In the mean time, I would not try to use IRODS to accomplish this, even if it were possible. IRODS is not primarily an identity or access management solution. If you need federated identities and group management, leverage infrastructure designed to provide them.
iRODS native federation between zones is “pairwise”, which leads directly to an O(N^2) management problem when setting up and maintaining keys (you _do_ rotate your keys, don’t you?). Kerberos has also had this ability since the early 90s and this management complexity is the most often cited reason that Kerberos federations do not take off. At least Kerberos also has the ability to set up “transitive hierarchies”. Over the years systems like Active Directory and FreeIPA/IdM have sprung up around Kerberos to manage these transitive hierarchies, as well as define and manage groups. iRODS can map foreign credentials onto it’s own set of users via the KRB or GSI plugins, but it doesn’t/can’t import group information from this common store. iRODS has an authentication plugin interface but not an authorization plugin interface.

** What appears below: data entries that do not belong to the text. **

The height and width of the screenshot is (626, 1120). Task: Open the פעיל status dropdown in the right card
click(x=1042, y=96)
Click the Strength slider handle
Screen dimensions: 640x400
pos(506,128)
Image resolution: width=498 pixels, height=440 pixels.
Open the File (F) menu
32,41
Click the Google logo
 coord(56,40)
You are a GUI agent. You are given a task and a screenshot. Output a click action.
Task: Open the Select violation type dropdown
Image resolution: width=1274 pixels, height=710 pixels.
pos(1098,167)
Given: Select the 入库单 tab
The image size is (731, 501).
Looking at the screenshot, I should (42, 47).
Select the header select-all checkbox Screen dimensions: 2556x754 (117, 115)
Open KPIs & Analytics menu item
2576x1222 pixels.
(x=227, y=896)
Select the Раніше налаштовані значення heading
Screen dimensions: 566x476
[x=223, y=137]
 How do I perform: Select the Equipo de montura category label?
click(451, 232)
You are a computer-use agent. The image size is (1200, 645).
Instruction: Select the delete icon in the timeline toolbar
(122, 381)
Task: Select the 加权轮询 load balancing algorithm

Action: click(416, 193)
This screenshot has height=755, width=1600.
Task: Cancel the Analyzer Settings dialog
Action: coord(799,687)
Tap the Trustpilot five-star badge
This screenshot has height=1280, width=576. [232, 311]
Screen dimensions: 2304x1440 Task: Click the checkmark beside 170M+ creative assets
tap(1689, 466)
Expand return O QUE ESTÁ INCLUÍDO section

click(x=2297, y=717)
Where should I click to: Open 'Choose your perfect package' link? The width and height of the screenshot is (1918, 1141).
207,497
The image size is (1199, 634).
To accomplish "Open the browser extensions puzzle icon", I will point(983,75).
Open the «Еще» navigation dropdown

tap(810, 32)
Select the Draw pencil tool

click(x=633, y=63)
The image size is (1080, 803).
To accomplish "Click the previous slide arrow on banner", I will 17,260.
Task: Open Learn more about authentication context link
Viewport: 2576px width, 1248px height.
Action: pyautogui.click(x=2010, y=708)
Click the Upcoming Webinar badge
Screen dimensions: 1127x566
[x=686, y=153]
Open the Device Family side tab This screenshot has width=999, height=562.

Thinking ahead: iRODS is one application among potentially many, which could use authorization instruments like “groups”. Most applications have their own set of roles, permissions, and assignment of same to users; which they then use to decide what the user is allowed to do. Most of these apps store their authorization data in their own database offline, which keeps the central identity store from piling up the junk data from every app ever stood up by the organization, and avoids the situation where two of these uncoordinated apps want to use the same elements differently. There is potentially an argument to be made that iRODS should read the group information out of an LDAP store like AD or FreeIPA, but how well that fits just depends on what else the AD/FreeIPA store is used for, and how similar your usage of iRODS is to your usage of the rest of the IT infrastructure at your site. If you’re using iRODS to collaborate externally, but AD to manage internal assets, there’s not likely to be a lot of crossover. Authentication may be it, and then only for the internal users. The moral of this story might be that even if you have AD/FreeIPA managing authentication, some users may find it necessary to stand up a separate LDAP server to centralize groups but isolate iRODS.
To summarize my random thoughts: There appears to be a whole spectrum of “disaggregation” desirable under different circumstances. The typical enterprise environment is a closed, standalone, monolithic universe, defining all users, services, workstations, etc. An iRODS zone can be a closed universe. It can also accept identities-but-not-groups from an external, potentially federated source (i.e., Kerberos, GSI, other iRODS zones). There appear to be at least two paths forward for centralizing group definition and management: 1] Within a cooperatively managed infrastructure, a zone could ingest information from an LDAP/AD/FreeIPA store; or 2] In a cross-organization environment, leverage an existing federation solution like SAML, oAuth2, or a virtual organization as appropriate. Quite a wide variety of use cases could be served via the definition of an authorization plugin interface and the development of a handful of useful plugins.